# Spiking Neural Networks (SNNs): from LIF neuron to a tiny MNIST demo

**What you’ll learn:**  
- Why SNNs process information as **spikes over time** and where that’s useful.  
- The **Leaky Integrate-and-Fire (LIF)** neuron: intuition, equation, and a small simulation.  
- How to **encode** numbers/images as **spike trains** (Poisson rate coding).  
- How to **train** a small SNN with **surrogate gradients** on MNIST.  
- How to **visualise** spikes, voltage traces, and class spike counts.


## 1. Why SNNs at all (very short)

- **Temporal computation:** SNNs process *events through time* (closer to how sensors/brains work).
- **Sparsity:** neurons spike only when needed → fewer operations than dense activations.
- **Hardware fit:** event-driven neuromorphic chips can execute spikes very efficiently.

## 2. From perceptron to a spiking neuron

A classical **perceptron** computes:

$
y = f(Wx + b),
$

where $f$ is a continuous activation (e.g. sigmoid, ReLU).

In contrast, a spiking neuron integrates input over time — it has memory of its past state.

When the membrane potential Vm(t) exceeds a threshold Vth, the neuron emits a spike and resets.

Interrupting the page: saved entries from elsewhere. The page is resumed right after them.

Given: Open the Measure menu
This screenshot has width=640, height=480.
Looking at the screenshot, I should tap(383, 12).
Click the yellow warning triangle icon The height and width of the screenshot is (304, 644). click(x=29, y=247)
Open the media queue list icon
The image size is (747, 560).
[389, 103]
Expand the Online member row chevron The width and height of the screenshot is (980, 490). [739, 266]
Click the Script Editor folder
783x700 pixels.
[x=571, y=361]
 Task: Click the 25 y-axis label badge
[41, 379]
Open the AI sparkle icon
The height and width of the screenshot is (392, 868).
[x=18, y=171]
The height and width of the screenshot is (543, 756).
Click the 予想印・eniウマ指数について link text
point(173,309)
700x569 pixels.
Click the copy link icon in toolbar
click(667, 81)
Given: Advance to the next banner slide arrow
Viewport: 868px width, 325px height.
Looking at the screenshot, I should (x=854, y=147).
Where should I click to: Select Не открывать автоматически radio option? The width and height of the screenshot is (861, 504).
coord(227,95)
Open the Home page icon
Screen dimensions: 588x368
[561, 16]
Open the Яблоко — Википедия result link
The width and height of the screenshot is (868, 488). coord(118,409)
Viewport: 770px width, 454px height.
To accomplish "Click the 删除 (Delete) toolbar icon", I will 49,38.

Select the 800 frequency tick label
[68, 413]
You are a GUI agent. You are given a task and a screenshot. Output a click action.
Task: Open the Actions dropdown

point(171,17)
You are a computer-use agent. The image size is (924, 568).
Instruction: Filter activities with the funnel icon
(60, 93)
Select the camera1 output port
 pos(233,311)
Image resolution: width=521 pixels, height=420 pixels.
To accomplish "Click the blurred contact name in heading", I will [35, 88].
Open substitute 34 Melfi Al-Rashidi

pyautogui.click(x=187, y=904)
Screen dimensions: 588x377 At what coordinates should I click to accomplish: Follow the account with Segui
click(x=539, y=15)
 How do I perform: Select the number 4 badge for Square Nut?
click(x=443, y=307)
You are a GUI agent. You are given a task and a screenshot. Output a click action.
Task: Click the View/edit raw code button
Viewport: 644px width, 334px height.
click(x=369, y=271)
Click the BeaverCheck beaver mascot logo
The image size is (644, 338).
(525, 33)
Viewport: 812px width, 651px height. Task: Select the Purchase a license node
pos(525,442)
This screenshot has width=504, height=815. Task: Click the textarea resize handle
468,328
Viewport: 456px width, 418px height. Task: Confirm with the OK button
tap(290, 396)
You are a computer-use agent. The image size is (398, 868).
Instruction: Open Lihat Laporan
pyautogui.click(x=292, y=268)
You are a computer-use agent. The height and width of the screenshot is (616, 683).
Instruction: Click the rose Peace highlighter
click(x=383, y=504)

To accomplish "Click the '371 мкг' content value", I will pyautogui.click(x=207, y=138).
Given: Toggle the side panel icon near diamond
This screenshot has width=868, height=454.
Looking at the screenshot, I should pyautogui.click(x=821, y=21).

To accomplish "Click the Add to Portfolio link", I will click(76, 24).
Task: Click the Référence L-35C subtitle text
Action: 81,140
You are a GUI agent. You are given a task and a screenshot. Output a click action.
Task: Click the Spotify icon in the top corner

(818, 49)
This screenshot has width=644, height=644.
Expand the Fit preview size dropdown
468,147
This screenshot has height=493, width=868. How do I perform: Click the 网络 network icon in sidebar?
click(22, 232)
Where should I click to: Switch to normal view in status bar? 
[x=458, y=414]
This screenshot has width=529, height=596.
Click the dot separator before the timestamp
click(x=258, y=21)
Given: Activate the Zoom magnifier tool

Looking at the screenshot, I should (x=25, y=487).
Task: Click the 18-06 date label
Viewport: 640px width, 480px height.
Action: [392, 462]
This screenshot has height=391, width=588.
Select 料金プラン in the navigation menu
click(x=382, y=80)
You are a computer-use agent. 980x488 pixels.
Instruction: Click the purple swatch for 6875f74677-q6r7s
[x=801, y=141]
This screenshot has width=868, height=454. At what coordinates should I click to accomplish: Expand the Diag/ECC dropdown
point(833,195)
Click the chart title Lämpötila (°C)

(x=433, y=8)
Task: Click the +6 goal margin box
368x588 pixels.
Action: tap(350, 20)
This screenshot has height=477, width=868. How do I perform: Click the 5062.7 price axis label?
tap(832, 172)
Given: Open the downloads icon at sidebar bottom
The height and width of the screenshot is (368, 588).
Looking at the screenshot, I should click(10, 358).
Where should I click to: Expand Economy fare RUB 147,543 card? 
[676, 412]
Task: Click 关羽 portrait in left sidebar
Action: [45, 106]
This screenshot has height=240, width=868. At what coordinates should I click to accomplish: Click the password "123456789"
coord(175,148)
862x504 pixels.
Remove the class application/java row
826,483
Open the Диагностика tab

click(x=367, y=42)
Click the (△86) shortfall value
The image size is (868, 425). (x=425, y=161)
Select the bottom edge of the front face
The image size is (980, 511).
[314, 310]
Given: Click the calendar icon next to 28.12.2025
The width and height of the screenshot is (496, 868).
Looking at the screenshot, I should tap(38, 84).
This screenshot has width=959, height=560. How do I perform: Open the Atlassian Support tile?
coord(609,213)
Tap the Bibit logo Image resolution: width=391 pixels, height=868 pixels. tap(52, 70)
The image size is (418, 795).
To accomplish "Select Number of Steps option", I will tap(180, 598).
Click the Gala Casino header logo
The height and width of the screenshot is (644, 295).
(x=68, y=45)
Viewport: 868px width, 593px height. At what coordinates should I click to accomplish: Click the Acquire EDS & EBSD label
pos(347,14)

### The Leaky Integrate-and-Fire (LIF) neuron

We’ll use the **LIF** model later in training. It behaves like an **RC circuit** and can be described using the following differential equation:

$$
C\,\frac{dV_m(t)}{dt} \;=\; -\frac{V_m(t) - E_L}{R} \;+\; I(t),
\qquad \tau_m = RC
$$

Equivalently,

$$
\tau_m \,\frac{dV_m}{dt} \;=\; -\big(V_m - E_L\big) \;+\; R\,I(t).
$$

**Symbols:**  
- $V_m(t)$: membrane voltage (neuron’s internal state)  
- $E_L$: leak/rest voltage (decay target)  
- $I(t)$: input current (from synaptic spikes)  
- $R$: membrane resistance, \(C\): membrane capacitance  
- $\tau_m = RC$: membrane time constant (leak speed)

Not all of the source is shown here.